## [Istruzione assegnata]
Trascriva nuovamente le voci, richieste comprese, dalla riga che contiene "Image resolution: width=706" fino alla riga che contiene "click(x=440, y=1066)", inclusa. Riscali soltanto le coordinate presenti nelle risposte, moltiplicandole per 1,35 e arrotondandole all'intero, con le metà arrotondate per eccesso, e ometta le immagini.

━━━━━ Materiale fornito ━━━━━

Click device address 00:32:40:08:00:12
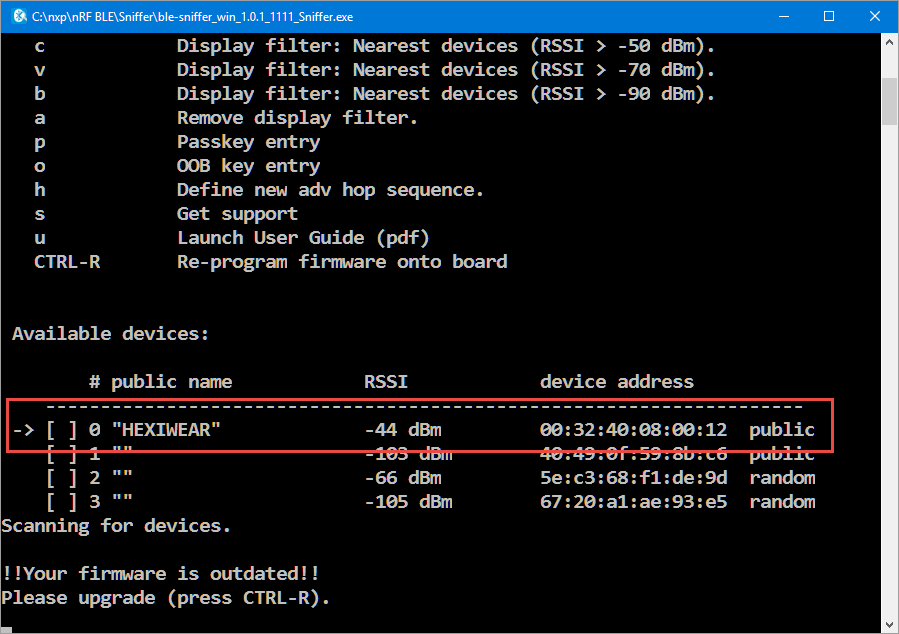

━━━━━
━━━━━ Materiale fornito ━━━━━

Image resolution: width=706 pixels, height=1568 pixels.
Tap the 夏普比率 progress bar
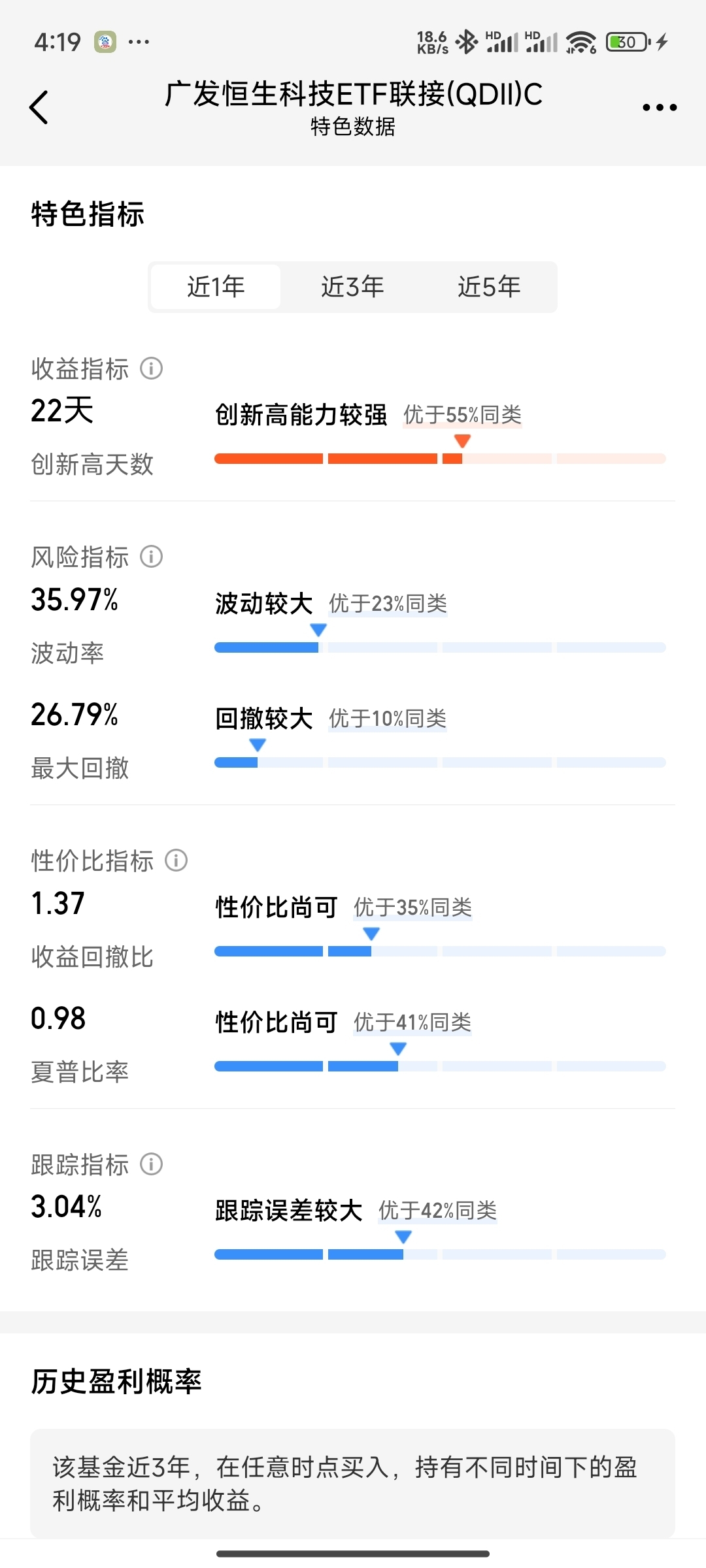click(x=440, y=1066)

━━━━━
━━━━━ Materiale fornito ━━━━━

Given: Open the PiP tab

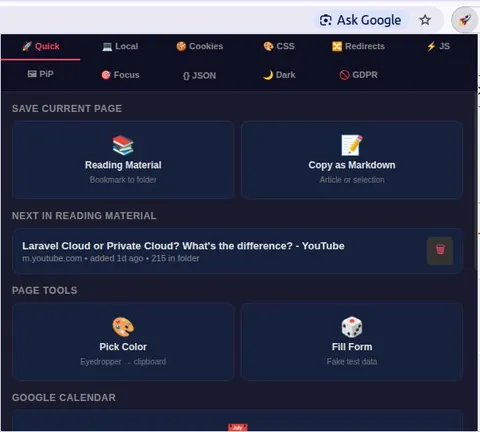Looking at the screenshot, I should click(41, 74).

━━━━━

## [Risposta completa]
Image resolution: width=706 pixels, height=1568 pixels.
Tap the 夏普比率 progress bar
click(x=594, y=1439)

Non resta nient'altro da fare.